Entries on where items appear:

--- begin ---

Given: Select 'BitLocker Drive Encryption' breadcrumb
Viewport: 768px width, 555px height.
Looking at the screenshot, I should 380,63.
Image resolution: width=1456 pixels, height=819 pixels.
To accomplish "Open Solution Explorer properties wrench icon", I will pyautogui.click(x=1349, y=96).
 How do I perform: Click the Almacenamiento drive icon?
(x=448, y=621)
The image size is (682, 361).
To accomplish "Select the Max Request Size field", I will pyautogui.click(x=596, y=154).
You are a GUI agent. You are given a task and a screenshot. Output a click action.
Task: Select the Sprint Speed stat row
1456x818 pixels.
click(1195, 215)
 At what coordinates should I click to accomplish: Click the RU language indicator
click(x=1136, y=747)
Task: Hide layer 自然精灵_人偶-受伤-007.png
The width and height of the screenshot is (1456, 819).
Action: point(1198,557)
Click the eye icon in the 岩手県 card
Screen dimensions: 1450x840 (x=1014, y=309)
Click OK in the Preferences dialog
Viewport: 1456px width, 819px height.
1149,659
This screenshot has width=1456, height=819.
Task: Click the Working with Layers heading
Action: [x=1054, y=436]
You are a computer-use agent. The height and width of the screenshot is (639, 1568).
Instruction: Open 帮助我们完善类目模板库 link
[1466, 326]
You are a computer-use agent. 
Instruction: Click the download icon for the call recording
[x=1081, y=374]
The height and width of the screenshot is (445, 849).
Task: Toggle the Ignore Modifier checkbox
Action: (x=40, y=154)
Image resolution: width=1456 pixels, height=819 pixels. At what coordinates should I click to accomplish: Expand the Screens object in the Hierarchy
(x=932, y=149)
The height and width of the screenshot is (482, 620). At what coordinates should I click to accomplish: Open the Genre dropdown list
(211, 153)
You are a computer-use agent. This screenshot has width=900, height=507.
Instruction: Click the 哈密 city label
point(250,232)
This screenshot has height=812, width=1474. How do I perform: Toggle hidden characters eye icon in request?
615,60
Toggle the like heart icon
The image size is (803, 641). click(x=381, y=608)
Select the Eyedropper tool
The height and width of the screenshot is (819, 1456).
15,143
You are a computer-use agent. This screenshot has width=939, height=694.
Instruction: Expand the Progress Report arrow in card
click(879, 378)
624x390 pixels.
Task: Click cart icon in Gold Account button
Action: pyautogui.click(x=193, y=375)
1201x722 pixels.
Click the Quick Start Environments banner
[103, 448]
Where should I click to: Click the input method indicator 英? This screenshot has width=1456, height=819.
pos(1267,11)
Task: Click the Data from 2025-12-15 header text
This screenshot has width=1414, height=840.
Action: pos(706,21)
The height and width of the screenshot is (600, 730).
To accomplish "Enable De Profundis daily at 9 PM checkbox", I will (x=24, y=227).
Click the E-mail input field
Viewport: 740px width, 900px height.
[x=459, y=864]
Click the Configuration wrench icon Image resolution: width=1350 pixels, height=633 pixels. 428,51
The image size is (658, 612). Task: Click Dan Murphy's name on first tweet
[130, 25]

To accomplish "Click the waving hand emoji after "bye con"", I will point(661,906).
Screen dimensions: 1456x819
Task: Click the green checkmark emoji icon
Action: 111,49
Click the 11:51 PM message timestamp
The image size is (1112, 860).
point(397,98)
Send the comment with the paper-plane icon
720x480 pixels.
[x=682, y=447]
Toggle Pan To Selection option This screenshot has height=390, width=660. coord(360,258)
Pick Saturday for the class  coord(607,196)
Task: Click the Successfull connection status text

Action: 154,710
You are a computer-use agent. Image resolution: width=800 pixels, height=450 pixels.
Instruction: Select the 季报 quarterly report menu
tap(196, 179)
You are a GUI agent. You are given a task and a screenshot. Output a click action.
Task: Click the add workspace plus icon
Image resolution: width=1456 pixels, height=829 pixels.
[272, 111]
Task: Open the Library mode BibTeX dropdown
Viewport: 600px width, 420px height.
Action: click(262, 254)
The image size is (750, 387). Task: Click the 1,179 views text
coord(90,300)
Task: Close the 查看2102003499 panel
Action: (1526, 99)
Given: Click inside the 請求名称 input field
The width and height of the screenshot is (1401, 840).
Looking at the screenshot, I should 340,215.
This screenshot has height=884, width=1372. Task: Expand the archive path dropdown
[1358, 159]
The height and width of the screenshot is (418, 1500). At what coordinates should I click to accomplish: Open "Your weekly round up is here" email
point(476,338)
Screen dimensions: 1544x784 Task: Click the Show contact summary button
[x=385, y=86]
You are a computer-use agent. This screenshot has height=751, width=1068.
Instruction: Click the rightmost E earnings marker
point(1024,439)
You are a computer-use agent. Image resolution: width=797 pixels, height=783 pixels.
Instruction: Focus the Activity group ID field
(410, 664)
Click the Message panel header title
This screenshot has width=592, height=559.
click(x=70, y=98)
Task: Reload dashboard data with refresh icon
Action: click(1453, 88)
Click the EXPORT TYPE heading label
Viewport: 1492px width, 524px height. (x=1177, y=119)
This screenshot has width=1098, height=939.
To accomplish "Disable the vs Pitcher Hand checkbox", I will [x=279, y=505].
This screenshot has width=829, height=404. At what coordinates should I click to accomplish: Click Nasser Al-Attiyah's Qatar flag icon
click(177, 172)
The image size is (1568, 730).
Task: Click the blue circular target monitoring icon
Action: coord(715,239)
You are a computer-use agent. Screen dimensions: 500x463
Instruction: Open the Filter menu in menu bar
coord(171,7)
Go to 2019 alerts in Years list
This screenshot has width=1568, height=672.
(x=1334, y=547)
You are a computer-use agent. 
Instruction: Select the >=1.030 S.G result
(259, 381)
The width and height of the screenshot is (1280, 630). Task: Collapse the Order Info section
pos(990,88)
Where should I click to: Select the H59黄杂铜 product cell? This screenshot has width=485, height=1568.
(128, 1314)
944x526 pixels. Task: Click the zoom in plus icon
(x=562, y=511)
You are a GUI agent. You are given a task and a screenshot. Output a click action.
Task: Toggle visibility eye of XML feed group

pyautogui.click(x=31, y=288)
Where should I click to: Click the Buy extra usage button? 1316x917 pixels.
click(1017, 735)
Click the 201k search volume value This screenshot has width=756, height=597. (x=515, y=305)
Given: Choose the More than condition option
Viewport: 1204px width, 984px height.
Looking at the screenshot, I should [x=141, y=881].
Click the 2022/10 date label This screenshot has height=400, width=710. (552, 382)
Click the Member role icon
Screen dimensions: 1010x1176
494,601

--- end ---

WORK TO BE COMPLETED. Revise the entries above so that every occurrence of "computer-use agent" reads "screen-control agent", and leave everything else unchanged.

PROBLEM SOLUTION.
Given: Select 'BitLocker Drive Encryption' breadcrumb
Viewport: 768px width, 555px height.
Looking at the screenshot, I should 380,63.
Image resolution: width=1456 pixels, height=819 pixels.
To accomplish "Open Solution Explorer properties wrench icon", I will pyautogui.click(x=1349, y=96).
 How do I perform: Click the Almacenamiento drive icon?
(x=448, y=621)
The image size is (682, 361).
To accomplish "Select the Max Request Size field", I will pyautogui.click(x=596, y=154).
You are a GUI agent. You are given a task and a screenshot. Output a click action.
Task: Select the Sprint Speed stat row
1456x818 pixels.
click(1195, 215)
 At what coordinates should I click to accomplish: Click the RU language indicator
click(x=1136, y=747)
Task: Hide layer 自然精灵_人偶-受伤-007.png
The width and height of the screenshot is (1456, 819).
Action: point(1198,557)
Click the eye icon in the 岩手県 card
Screen dimensions: 1450x840 (x=1014, y=309)
Click OK in the Preferences dialog
Viewport: 1456px width, 819px height.
1149,659
This screenshot has width=1456, height=819.
Task: Click the Working with Layers heading
Action: [x=1054, y=436]
You are a screen-control agent. The height and width of the screenshot is (639, 1568).
Instruction: Open 帮助我们完善类目模板库 link
[1466, 326]
You are a screen-control agent. 
Instruction: Click the download icon for the call recording
[x=1081, y=374]
The height and width of the screenshot is (445, 849).
Task: Toggle the Ignore Modifier checkbox
Action: (x=40, y=154)
Image resolution: width=1456 pixels, height=819 pixels. At what coordinates should I click to accomplish: Expand the Screens object in the Hierarchy
(x=932, y=149)
The height and width of the screenshot is (482, 620). At what coordinates should I click to accomplish: Open the Genre dropdown list
(211, 153)
You are a screen-control agent. This screenshot has width=900, height=507.
Instruction: Click the 哈密 city label
point(250,232)
This screenshot has height=812, width=1474. How do I perform: Toggle hidden characters eye icon in request?
615,60
Toggle the like heart icon
The image size is (803, 641). click(x=381, y=608)
Select the Eyedropper tool
The height and width of the screenshot is (819, 1456).
15,143
You are a screen-control agent. This screenshot has width=939, height=694.
Instruction: Expand the Progress Report arrow in card
click(879, 378)
624x390 pixels.
Task: Click cart icon in Gold Account button
Action: pyautogui.click(x=193, y=375)
1201x722 pixels.
Click the Quick Start Environments banner
[103, 448]
Where should I click to: Click the input method indicator 英? This screenshot has width=1456, height=819.
pos(1267,11)
Task: Click the Data from 2025-12-15 header text
This screenshot has width=1414, height=840.
Action: pos(706,21)
The height and width of the screenshot is (600, 730).
To accomplish "Enable De Profundis daily at 9 PM checkbox", I will (x=24, y=227).
Click the E-mail input field
Viewport: 740px width, 900px height.
[x=459, y=864]
Click the Configuration wrench icon Image resolution: width=1350 pixels, height=633 pixels. 428,51
The image size is (658, 612). Task: Click Dan Murphy's name on first tweet
[130, 25]

To accomplish "Click the waving hand emoji after "bye con"", I will point(661,906).
Screen dimensions: 1456x819
Task: Click the green checkmark emoji icon
Action: 111,49
Click the 11:51 PM message timestamp
The image size is (1112, 860).
point(397,98)
Send the comment with the paper-plane icon
720x480 pixels.
[x=682, y=447]
Toggle Pan To Selection option This screenshot has height=390, width=660. coord(360,258)
Pick Saturday for the class  coord(607,196)
Task: Click the Successfull connection status text

Action: 154,710
You are a screen-control agent. Image resolution: width=800 pixels, height=450 pixels.
Instruction: Select the 季报 quarterly report menu
tap(196, 179)
You are a GUI agent. You are given a task and a screenshot. Output a click action.
Task: Click the add workspace plus icon
Image resolution: width=1456 pixels, height=829 pixels.
[272, 111]
Task: Open the Library mode BibTeX dropdown
Viewport: 600px width, 420px height.
Action: click(262, 254)
The image size is (750, 387). Task: Click the 1,179 views text
coord(90,300)
Task: Close the 查看2102003499 panel
Action: (1526, 99)
Given: Click inside the 請求名称 input field
The width and height of the screenshot is (1401, 840).
Looking at the screenshot, I should 340,215.
This screenshot has height=884, width=1372. Task: Expand the archive path dropdown
[1358, 159]
The height and width of the screenshot is (418, 1500). At what coordinates should I click to accomplish: Open "Your weekly round up is here" email
point(476,338)
Screen dimensions: 1544x784 Task: Click the Show contact summary button
[x=385, y=86]
You are a screen-control agent. This screenshot has height=751, width=1068.
Instruction: Click the rightmost E earnings marker
point(1024,439)
You are a screen-control agent. Image resolution: width=797 pixels, height=783 pixels.
Instruction: Focus the Activity group ID field
(410, 664)
Click the Message panel header title
This screenshot has width=592, height=559.
click(x=70, y=98)
Task: Reload dashboard data with refresh icon
Action: click(1453, 88)
Click the EXPORT TYPE heading label
Viewport: 1492px width, 524px height. (x=1177, y=119)
This screenshot has width=1098, height=939.
To accomplish "Disable the vs Pitcher Hand checkbox", I will [x=279, y=505].
This screenshot has width=829, height=404. At what coordinates should I click to accomplish: Click Nasser Al-Attiyah's Qatar flag icon
click(177, 172)
The image size is (1568, 730).
Task: Click the blue circular target monitoring icon
Action: coord(715,239)
You are a screen-control agent. Screen dimensions: 500x463
Instruction: Open the Filter menu in menu bar
coord(171,7)
Go to 2019 alerts in Years list
This screenshot has width=1568, height=672.
(x=1334, y=547)
You are a screen-control agent. 
Instruction: Select the >=1.030 S.G result
(259, 381)
The width and height of the screenshot is (1280, 630). Task: Collapse the Order Info section
pos(990,88)
Where should I click to: Select the H59黄杂铜 product cell? This screenshot has width=485, height=1568.
(128, 1314)
944x526 pixels. Task: Click the zoom in plus icon
(x=562, y=511)
You are a GUI agent. You are given a task and a screenshot. Output a click action.
Task: Toggle visibility eye of XML feed group

pyautogui.click(x=31, y=288)
Where should I click to: Click the Buy extra usage button? 1316x917 pixels.
click(1017, 735)
Click the 201k search volume value This screenshot has width=756, height=597. (x=515, y=305)
Given: Choose the More than condition option
Viewport: 1204px width, 984px height.
Looking at the screenshot, I should [x=141, y=881].
Click the 2022/10 date label This screenshot has height=400, width=710. (552, 382)
Click the Member role icon
Screen dimensions: 1010x1176
494,601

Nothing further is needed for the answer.